►

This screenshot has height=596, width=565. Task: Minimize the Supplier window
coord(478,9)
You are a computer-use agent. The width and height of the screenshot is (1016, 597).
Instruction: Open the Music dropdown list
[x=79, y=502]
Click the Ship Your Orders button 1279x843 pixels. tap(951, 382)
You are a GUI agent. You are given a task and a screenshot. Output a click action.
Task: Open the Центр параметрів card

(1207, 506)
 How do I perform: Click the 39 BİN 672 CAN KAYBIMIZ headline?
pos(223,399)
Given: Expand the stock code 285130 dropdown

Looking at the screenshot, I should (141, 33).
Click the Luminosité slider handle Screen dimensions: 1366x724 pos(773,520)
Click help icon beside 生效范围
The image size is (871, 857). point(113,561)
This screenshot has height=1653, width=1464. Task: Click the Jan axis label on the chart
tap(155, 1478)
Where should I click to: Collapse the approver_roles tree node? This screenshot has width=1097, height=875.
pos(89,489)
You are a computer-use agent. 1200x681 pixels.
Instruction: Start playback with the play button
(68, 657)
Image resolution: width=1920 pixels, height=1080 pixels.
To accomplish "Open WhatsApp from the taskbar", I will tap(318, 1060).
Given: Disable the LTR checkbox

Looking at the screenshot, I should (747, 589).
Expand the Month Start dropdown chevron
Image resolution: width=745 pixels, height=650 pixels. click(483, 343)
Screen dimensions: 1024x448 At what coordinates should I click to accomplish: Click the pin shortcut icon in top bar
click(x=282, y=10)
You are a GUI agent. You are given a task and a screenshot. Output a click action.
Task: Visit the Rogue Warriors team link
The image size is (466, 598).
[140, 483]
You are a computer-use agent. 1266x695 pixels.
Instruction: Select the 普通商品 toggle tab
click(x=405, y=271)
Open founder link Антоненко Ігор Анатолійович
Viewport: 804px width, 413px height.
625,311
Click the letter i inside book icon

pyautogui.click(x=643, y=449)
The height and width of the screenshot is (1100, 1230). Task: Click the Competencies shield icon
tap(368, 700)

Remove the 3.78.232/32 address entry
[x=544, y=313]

◄

* _ASSIGNMENT_
Copy all the entries exactly.

* _EXERCISE RESPONSE_
This screenshot has height=596, width=565. Task: Minimize the Supplier window
coord(478,9)
You are a computer-use agent. The width and height of the screenshot is (1016, 597).
Instruction: Open the Music dropdown list
[x=79, y=502]
Click the Ship Your Orders button 1279x843 pixels. tap(951, 382)
You are a GUI agent. You are given a task and a screenshot. Output a click action.
Task: Open the Центр параметрів card

(1207, 506)
 How do I perform: Click the 39 BİN 672 CAN KAYBIMIZ headline?
pos(223,399)
Given: Expand the stock code 285130 dropdown

Looking at the screenshot, I should (141, 33).
Click the Luminosité slider handle Screen dimensions: 1366x724 pos(773,520)
Click help icon beside 生效范围
The image size is (871, 857). point(113,561)
This screenshot has height=1653, width=1464. Task: Click the Jan axis label on the chart
tap(155, 1478)
Where should I click to: Collapse the approver_roles tree node? This screenshot has width=1097, height=875.
pos(89,489)
You are a computer-use agent. 1200x681 pixels.
Instruction: Start playback with the play button
(68, 657)
Image resolution: width=1920 pixels, height=1080 pixels.
To accomplish "Open WhatsApp from the taskbar", I will tap(318, 1060).
Given: Disable the LTR checkbox

Looking at the screenshot, I should (747, 589).
Expand the Month Start dropdown chevron
Image resolution: width=745 pixels, height=650 pixels. click(483, 343)
Screen dimensions: 1024x448 At what coordinates should I click to accomplish: Click the pin shortcut icon in top bar
click(x=282, y=10)
You are a GUI agent. You are given a task and a screenshot. Output a click action.
Task: Visit the Rogue Warriors team link
The image size is (466, 598).
[140, 483]
You are a computer-use agent. 1266x695 pixels.
Instruction: Select the 普通商品 toggle tab
click(x=405, y=271)
Open founder link Антоненко Ігор Анатолійович
Viewport: 804px width, 413px height.
625,311
Click the letter i inside book icon

pyautogui.click(x=643, y=449)
The height and width of the screenshot is (1100, 1230). Task: Click the Competencies shield icon
tap(368, 700)

Remove the 3.78.232/32 address entry
[x=544, y=313]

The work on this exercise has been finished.